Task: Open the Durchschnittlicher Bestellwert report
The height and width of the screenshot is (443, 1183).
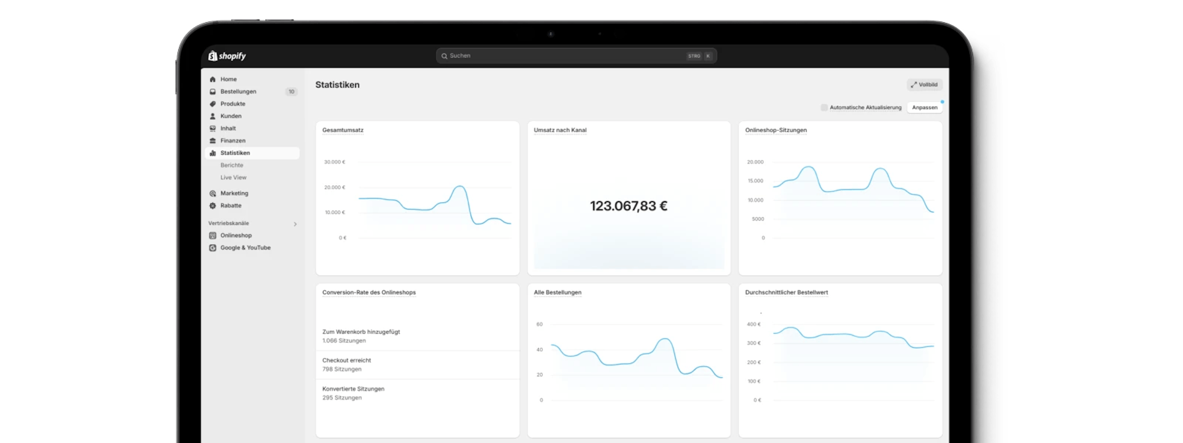Action: (786, 293)
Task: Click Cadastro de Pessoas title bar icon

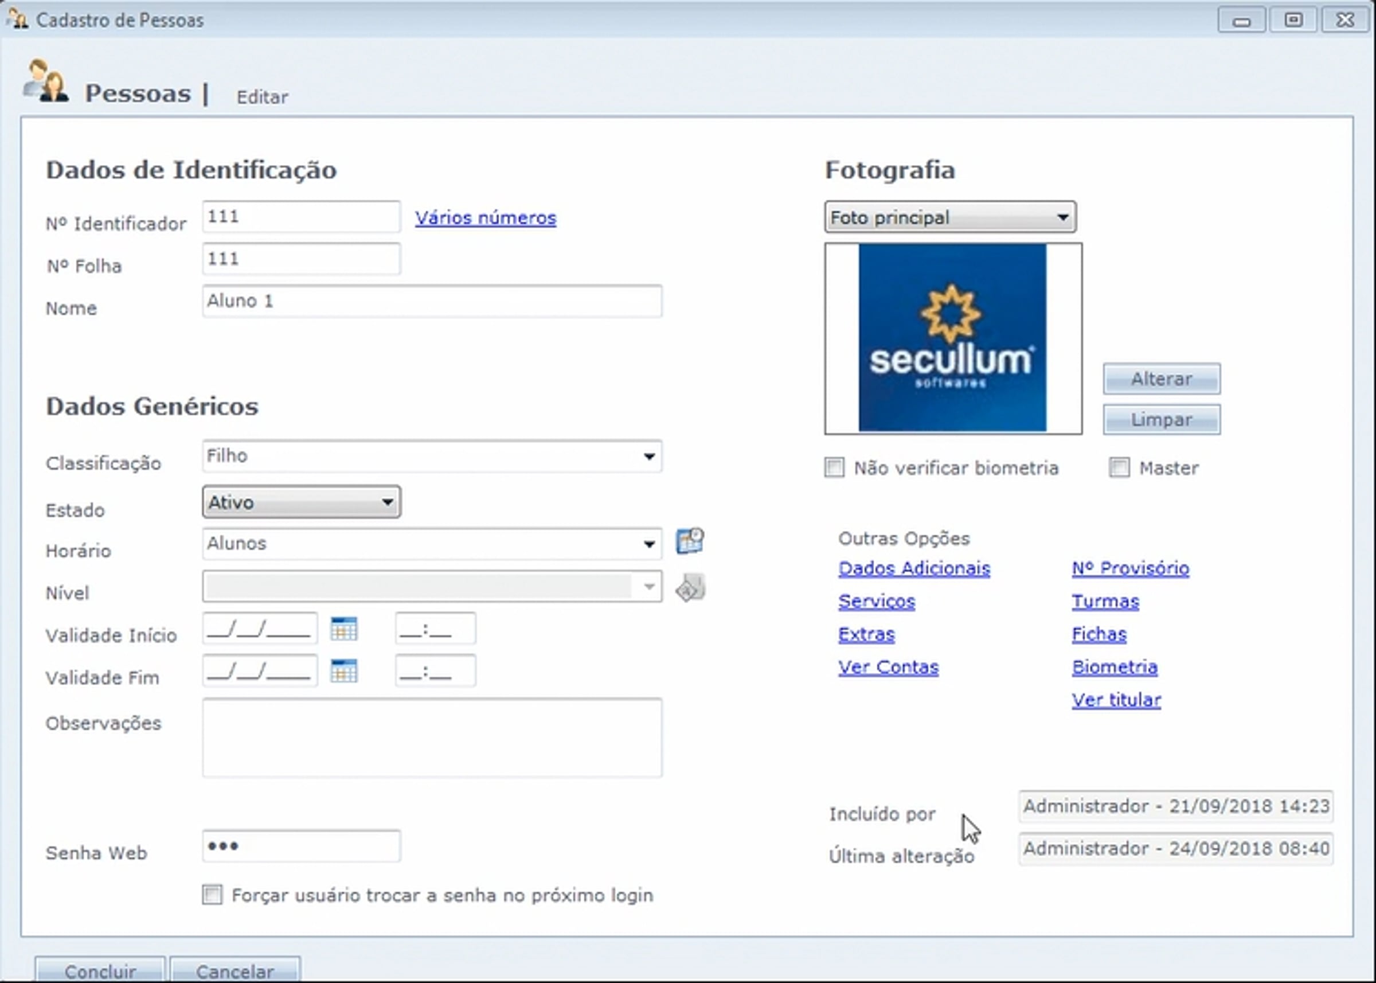Action: click(17, 19)
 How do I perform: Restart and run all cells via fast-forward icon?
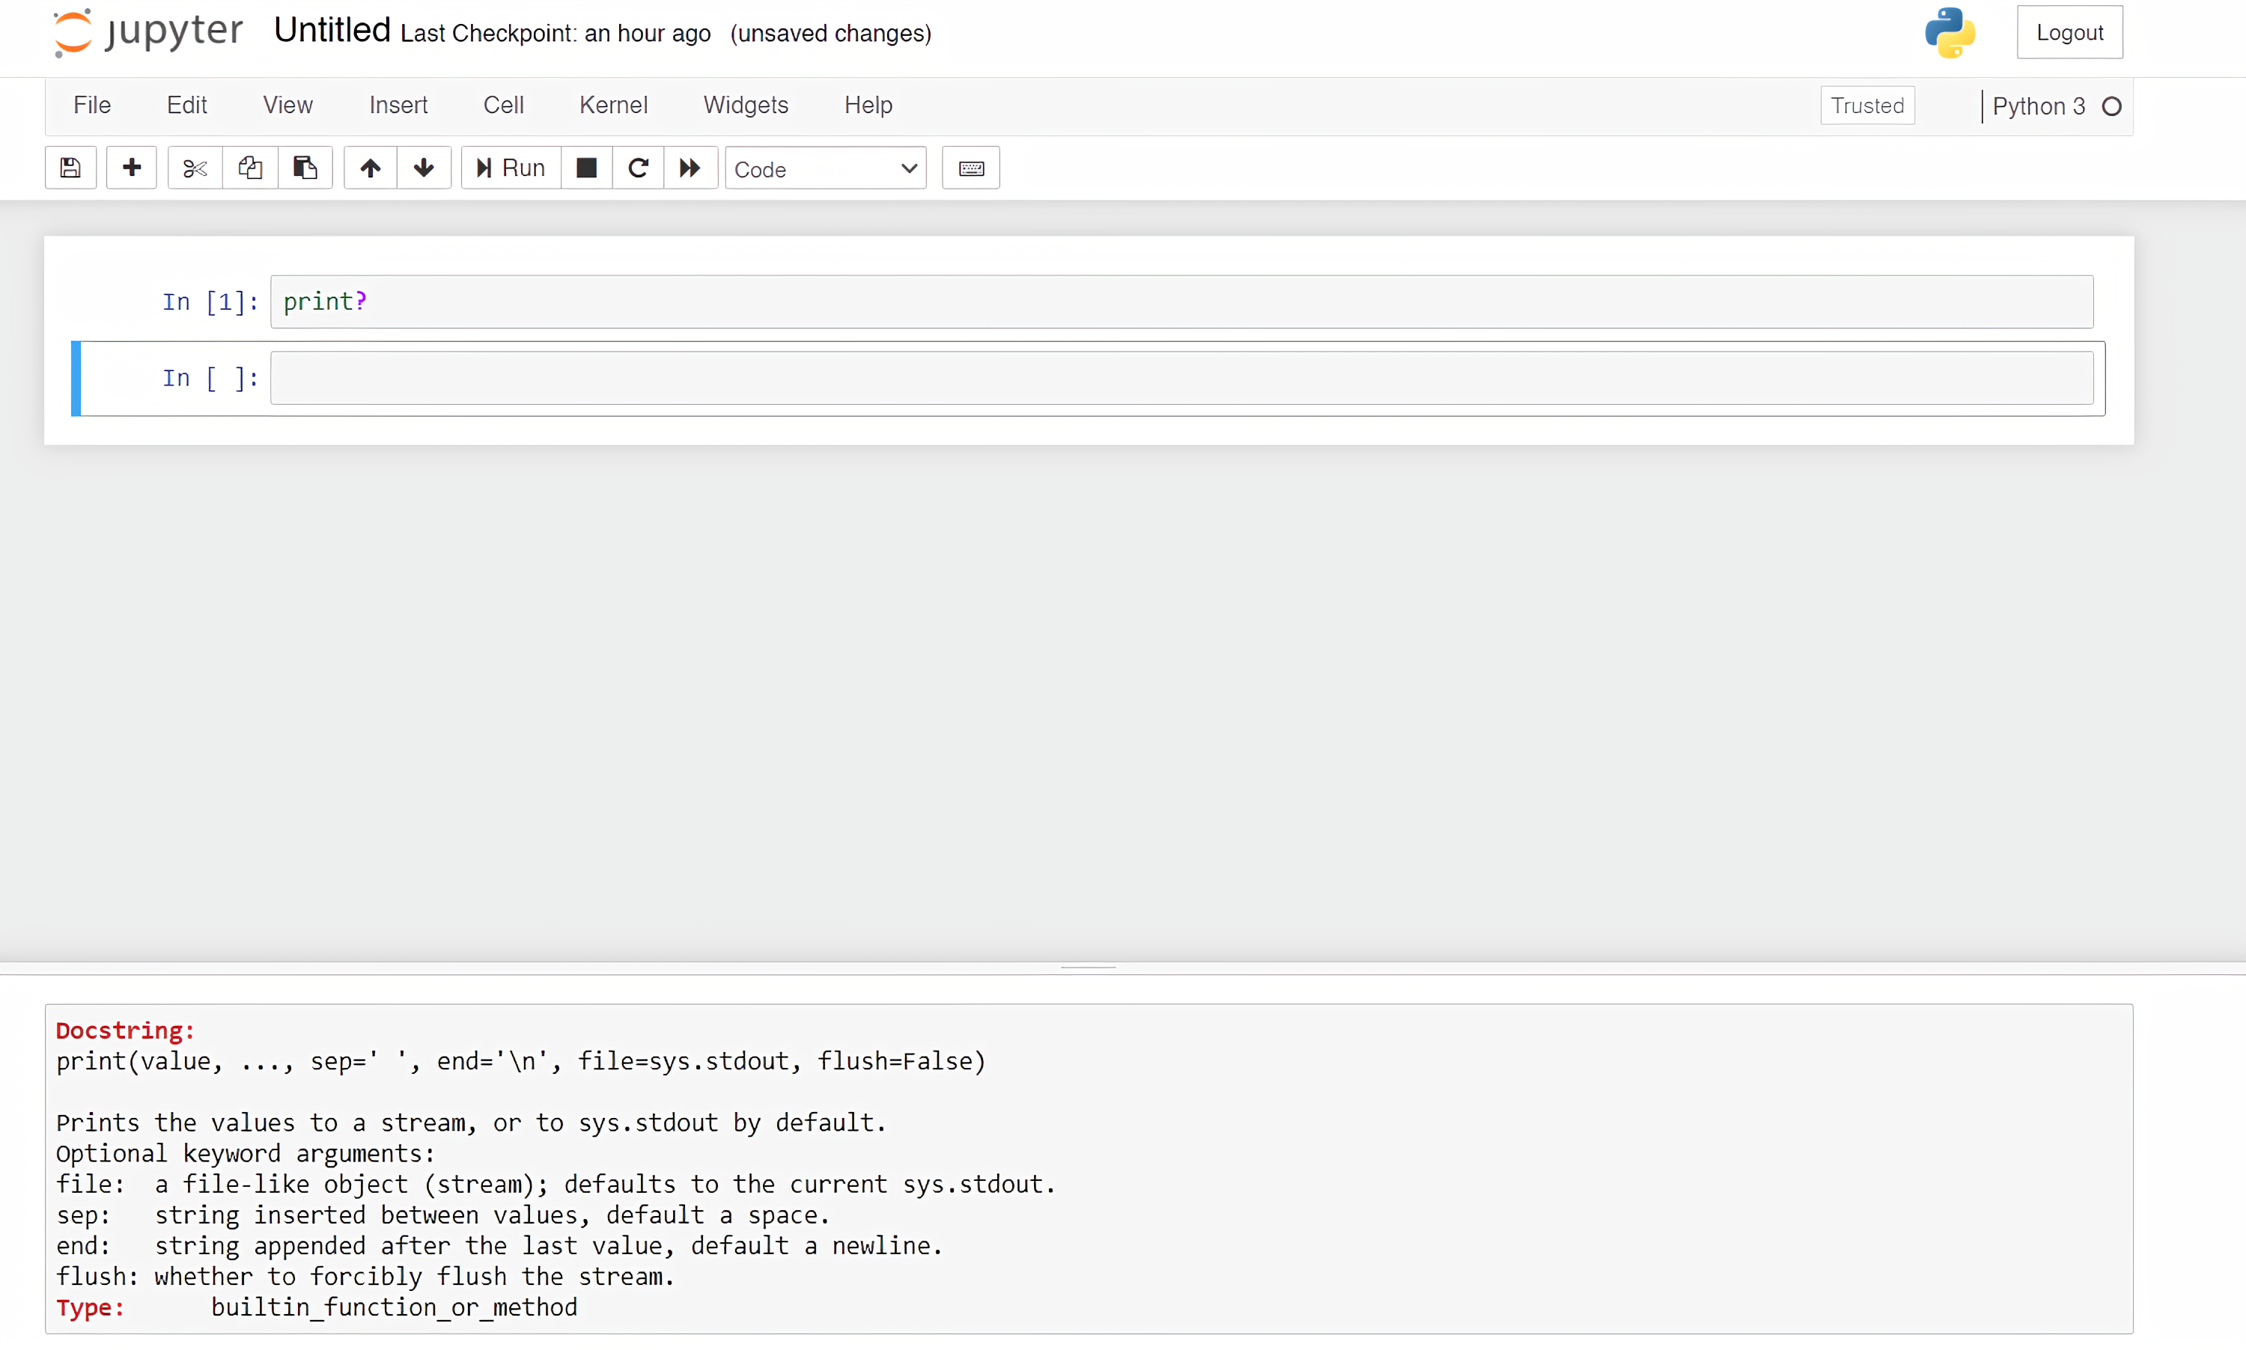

◆ EXERCISE REQUIREMENTS
What is needed here is an exact copy of every record, with the pictures left out.

◆ RESPONSE AREA
Task: Open the Durchschnittlicher Bestellwert report
The height and width of the screenshot is (443, 1183).
Action: (786, 293)
Task: Click Cadastro de Pessoas title bar icon

Action: click(17, 19)
 How do I perform: Restart and run all cells via fast-forward icon?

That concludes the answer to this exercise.